It’s that most wonderful time of the year when curling up with a good book is more pleasurable than ever, because as Mason Cooley reminds us, “Reading gives us someplace to go when we have to stay where we are.” But if you’re a writer, it’s also obligatory. We writers have to stay where we are to write—and good reading is our gateway to good writing.

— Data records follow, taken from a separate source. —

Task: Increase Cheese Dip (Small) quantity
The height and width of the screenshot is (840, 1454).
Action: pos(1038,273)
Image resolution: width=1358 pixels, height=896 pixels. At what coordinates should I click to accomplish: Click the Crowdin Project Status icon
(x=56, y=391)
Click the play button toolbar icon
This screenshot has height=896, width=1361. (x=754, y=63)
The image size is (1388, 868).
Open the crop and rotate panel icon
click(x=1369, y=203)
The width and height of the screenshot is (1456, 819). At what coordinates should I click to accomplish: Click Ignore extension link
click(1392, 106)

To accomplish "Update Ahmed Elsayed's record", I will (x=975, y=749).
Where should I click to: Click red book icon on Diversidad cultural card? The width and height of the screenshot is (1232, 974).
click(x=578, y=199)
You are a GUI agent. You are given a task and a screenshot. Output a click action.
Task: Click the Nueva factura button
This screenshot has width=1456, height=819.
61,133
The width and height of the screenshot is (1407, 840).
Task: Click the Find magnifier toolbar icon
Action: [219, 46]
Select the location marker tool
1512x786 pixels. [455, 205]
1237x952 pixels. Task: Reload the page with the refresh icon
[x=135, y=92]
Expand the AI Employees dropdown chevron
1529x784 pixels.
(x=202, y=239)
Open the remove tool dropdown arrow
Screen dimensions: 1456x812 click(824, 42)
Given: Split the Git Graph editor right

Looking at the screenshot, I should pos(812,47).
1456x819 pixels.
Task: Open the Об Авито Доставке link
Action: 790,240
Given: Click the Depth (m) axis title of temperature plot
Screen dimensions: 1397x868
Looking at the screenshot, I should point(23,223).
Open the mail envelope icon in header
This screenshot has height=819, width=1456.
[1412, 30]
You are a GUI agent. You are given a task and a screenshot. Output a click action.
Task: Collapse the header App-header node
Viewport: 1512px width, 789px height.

As an agent, author, and former acquisitions editor, I’m always stunned when aspiring writers tell me that they don’t have time to read (don’t ever say that, it’s a red flag, seriously). Writers read, and good writers read a lot. (That’s why agents and editors will often ask you what you’re reading and/or start a conversation about books, to see if you walk the talk.) If you need any more motivation, here’s a round-up of famous authors on the importance of reading for writers.

 

“The greatest gift is a passion for reading.”

— Elizabeth Hardwick

 

“The Six Golden Rules of Writing: Read, read, read, and write, write, write.”

— Ernest Gaines

 

“The greatest part of a writer’s time is spent in reading, in order to write; a man will turn over half a library to make one book.”

— Samuel Johnson

 

“If you want to be a writer, you must do two things above all others: read a lot and write a lot.”

— Stephen King

 

“I kept always two books in my pocket: one to read, one to write in.”

— Robert Louis Stevenson

 

“Read a thousand books, and your words will flow like a river.”

— Lisa See

 

“Read the best books first, or you may not have a chance to read them at all.”

— Henry David Thoreau

 

“Read. Everything you can get your hands on. Read until words become your friends. Then when you need to find one, they will jump into your mind, waving their hands for you to pick them. And you can select whichever you like, just like a captain choosing a stickball team.”

— Karen Witemeyer

 

“It is books that are the key to the wide world; if you can’t do anything else, read all that you can.”

— Jane Hamilton

 

“I believe that writing is derivative. I think good writing comes from good reading.”

— Charles Kuralt

 

“If you are going to get anywhere in life you have to read a lot of books.”

— Roald Dahl

 

“It is what you read when you don’t have to that determines what you will be when you can’t help it.”

— Oscar Wilde

 

“I owe everything I am and everything I will ever be to books.”

— Gary Paulsen

 

“If you only read the books that everyone else is reading, you can only think what everyone else is thinking.”

— Haruki Murakami

 

“When the Day of Judgment dawns and people, great and small, come marching in to receive their heavenly rewards, the Almighty will gaze upon the mere bookworms and say to Peter, ‘Look, these need no reward. We have nothing to give them. They have loved reading’.”

— Virginia Woolf

 

“Books are the quietest and most constant of friends; they are the most accessible and wisest of counsellors, and the most patient of teachers.”

— Charles William Eliot

 

“My alma mater was books, a good library…. I could spend the rest of my life reading, just satisfying my curiosity.”

— Malcolm X

 

“I cannot remember the books I’ve read any more than the meals I have eaten; even so, they have made me.”

— Ralph Waldo Emerson

 

“The world belongs to those who read.”

— Rick Holland

 

“To learn to read is to light a fire; every syllable that is spelled out is a spark.”

— Victor Hugo

 

“You think your pain and your heartbreak are unprecedented in the history of the world, but then you read.”

— James Baldwin

 

“A reader lives a thousand lives before he dies. The man who never reads lives only one.”

— George R. R. Martin

 

“Until I feared I would lose it, I never loved to read. One does not love breathing.”

— Harper Lee

 

“If you don’t have time to read, you don’t have the time (or the tools) to write. Simple as that.”

— Stephen King

 

“You should write because you love the shape of stories and sentences and the creation of different words on a page. Writing comes from reading, and reading is the finest teacher of how to write.”

— Annie Proulx

 

“Read, read, read. Read everything  —  trash, classics, good and bad, and see how they do it. Just like a carpenter who works as an apprentice and studies the master. Read! You’ll absorb it. Then write. If it’s good, you’ll find out. If it’s not, throw it out of the window.”

— William Faulkner

 

“Only a generation of readers will spawn a generation of writers.”

— Steven Spielberg

 

“Reading is like breathing in, writing is like breathing out.”

— Pam Allyn

 

“If there’s a book that you want to read, but it hasn’t been written yet, then you must write it.”